WHAT IS ASKED:
1. According to the railway tour article, on what date did the Trinidad Government Railway passenger service close?
2. List every abbreviation that the railway tour article introduces in parentheses, together with the full name each one stands for.
3. Reproduce the passage of the railway tour article starting at "Engine D was" and ending at "this, No Three.".

DOCUMENT SECTION:
┌──

All aboard!



THE National Trust’s Trinidad Government Railway (TGR) tour to Rio Claro via the Caparo Valley Line started at 7.30 am on March 28 at Ft San Andres National Museum on South Quay, Port of Spain. The first stop: the locomotive engine parked in the museum yard. Guide Glen Beadon, a TT native who now lives in Worcestershire, is a railway enthusiast who has been collecting TGR ephemera for three decades and plans to write a book on the subject.

Engine D was the last engine to leave the Hunslet Works in Leeds before the outbreak of World War One (WWI), Beadon said, and Trinidad also got the last engine to leave the factory before the outbreak of World War Two (WWII). The tour was full of such minutiae of a world that ended when the TGR passenger service closed on December 28, 1968.

Moving to the Public Transportation Service Corp (PTSC) City Gate compound just across the street, Beadon pointed out vestiges of writing stamped on massive steel girders where the buses now pull up for passengers to board: this was Platform No Two, and this, No Three.

Railway enthusiast Glen Beadon leads a National Trust tour following the Trinidad Government Railway (TGR) central line to Rio Claro, March 28. The tour left City Gate and followed the old TGR route.

└──

SUPPLIED INFORMATION:

┌──

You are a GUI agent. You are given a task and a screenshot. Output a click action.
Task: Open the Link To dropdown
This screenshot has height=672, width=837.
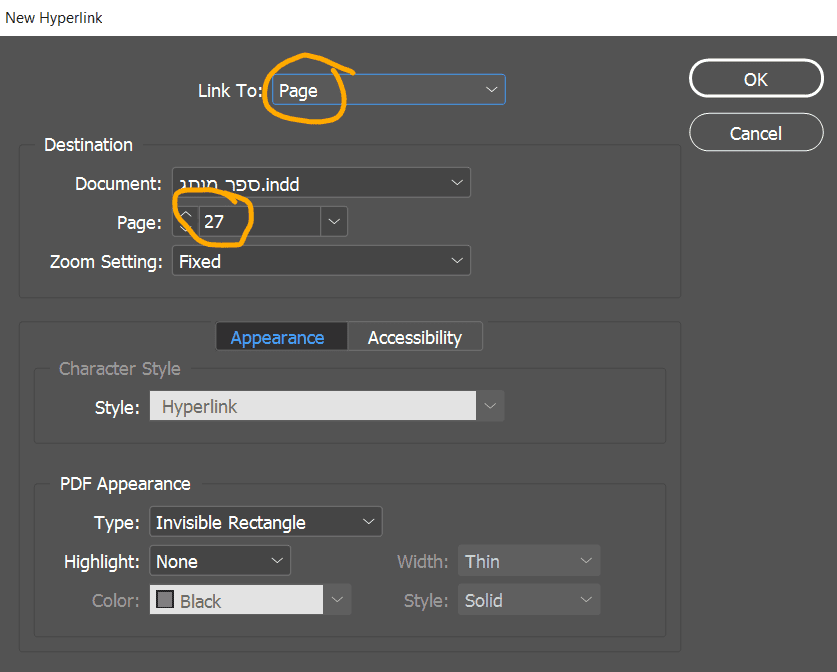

└──

EXERCISE ANSWERS:
1. December 28, 1968.

2.
- TGR: Trinidad Government Railway
- WWI: World War One
- WWII: World War Two
- PTSC: Public Transportation Service Corp

3.
Engine D was the last engine to leave the Hunslet Works in Leeds before the outbreak of World War One (WWI), Beadon said, and Trinidad also got the last engine to leave the factory before the outbreak of World War Two (WWII). The tour was full of such minutiae of a world that ended when the TGR passenger service closed on December 28, 1968.

Moving to the Public Transportation Service Corp (PTSC) City Gate compound just across the street, Beadon pointed out vestiges of writing stamped on massive steel girders where the buses now pull up for passengers to board: this was Platform No Two, and this, No Three.